The announcement came on the eve of the scheduled summit in the northern German city by G20, which includes major economies of the world.

"President Trump is trying to get out of the Paris Agreement, but he doesn't speak for the rest of America," Brown said about the U.S. president's withdrawal from the international agreement on climate change in early June, adding that "we in California and in states all across America believe it's time to act, it's time to join together and that's why at this Climate Action Summit we're going to get it done."

To be held ahead of the 24th United Nations Framework Convention on Climate Change (COP 24), the summit in San Francisco, a city in Northern California, will be the first time a U.S. state hosts an international climate change conference with the direct goal of supporting the Paris Agreement.
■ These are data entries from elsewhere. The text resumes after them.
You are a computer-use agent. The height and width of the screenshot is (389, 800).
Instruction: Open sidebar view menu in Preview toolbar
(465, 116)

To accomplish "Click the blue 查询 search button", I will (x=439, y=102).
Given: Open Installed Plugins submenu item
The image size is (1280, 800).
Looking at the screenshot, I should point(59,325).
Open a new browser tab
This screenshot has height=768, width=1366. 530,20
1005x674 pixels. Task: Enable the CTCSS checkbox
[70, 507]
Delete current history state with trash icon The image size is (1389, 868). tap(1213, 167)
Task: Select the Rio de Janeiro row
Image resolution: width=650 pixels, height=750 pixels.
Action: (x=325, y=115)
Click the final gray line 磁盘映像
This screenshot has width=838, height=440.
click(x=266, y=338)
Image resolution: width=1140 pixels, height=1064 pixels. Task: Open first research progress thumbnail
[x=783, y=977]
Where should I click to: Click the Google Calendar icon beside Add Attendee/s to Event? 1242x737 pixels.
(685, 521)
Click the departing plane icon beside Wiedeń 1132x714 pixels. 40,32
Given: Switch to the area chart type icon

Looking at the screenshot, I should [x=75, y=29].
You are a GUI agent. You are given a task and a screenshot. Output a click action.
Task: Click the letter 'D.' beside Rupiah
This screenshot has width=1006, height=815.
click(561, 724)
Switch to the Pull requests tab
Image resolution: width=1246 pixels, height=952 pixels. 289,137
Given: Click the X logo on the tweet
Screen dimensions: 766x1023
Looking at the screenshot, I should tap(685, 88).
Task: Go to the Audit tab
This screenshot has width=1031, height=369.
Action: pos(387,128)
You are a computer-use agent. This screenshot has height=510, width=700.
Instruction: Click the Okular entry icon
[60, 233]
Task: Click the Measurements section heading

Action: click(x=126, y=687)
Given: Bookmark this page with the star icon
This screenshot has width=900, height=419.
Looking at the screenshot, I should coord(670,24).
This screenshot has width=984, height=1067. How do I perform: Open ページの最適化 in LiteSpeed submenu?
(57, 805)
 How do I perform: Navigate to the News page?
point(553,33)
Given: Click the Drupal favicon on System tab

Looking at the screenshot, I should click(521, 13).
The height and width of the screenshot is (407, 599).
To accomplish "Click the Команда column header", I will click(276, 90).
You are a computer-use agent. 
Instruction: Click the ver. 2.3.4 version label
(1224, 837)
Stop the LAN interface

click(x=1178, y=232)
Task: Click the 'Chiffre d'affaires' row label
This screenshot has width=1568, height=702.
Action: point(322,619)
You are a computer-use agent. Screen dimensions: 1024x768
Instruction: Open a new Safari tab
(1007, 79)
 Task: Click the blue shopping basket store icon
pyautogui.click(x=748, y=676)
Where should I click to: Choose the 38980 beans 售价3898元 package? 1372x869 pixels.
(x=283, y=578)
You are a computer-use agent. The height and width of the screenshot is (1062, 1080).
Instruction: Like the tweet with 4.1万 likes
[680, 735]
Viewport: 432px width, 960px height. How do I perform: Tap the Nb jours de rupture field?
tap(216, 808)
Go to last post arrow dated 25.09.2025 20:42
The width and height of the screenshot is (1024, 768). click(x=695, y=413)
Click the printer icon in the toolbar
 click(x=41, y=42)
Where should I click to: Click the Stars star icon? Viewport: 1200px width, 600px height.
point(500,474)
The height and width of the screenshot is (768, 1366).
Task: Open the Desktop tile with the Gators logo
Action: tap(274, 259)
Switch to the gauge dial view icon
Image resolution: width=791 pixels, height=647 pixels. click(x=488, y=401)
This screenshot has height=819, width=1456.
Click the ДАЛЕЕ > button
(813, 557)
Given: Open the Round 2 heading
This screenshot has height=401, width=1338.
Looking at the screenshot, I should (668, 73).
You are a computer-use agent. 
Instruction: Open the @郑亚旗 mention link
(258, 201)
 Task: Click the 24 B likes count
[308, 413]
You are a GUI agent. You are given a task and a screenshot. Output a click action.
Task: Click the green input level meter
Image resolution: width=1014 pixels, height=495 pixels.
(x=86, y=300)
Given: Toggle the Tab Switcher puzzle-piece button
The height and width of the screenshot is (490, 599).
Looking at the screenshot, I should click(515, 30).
The event is expected to gather representatives from subnational governments, businesses, investors and civil society to demonstrate the groundswell of innovative, ambitious climate action from leaders worldwide, highlight the economic and environmental transition already underway and spur deeper commitment from all parties.

"We need people that represent the whole world because this is about the whole world and the people who live here," said Brown, who has been building his alliance against cliamte change both within the United States and with other countries around the world. "We have to do something and we can do it."

The announcement, according to a news release from the governor's office, is the product of months of discussions between Brown and Christiana Figueres, former United Nations Framework Convention on Climate Change (UNFCCC) Executive Secretary, who encouraged the governor to host a summit in 2018 in California to drive further climate action.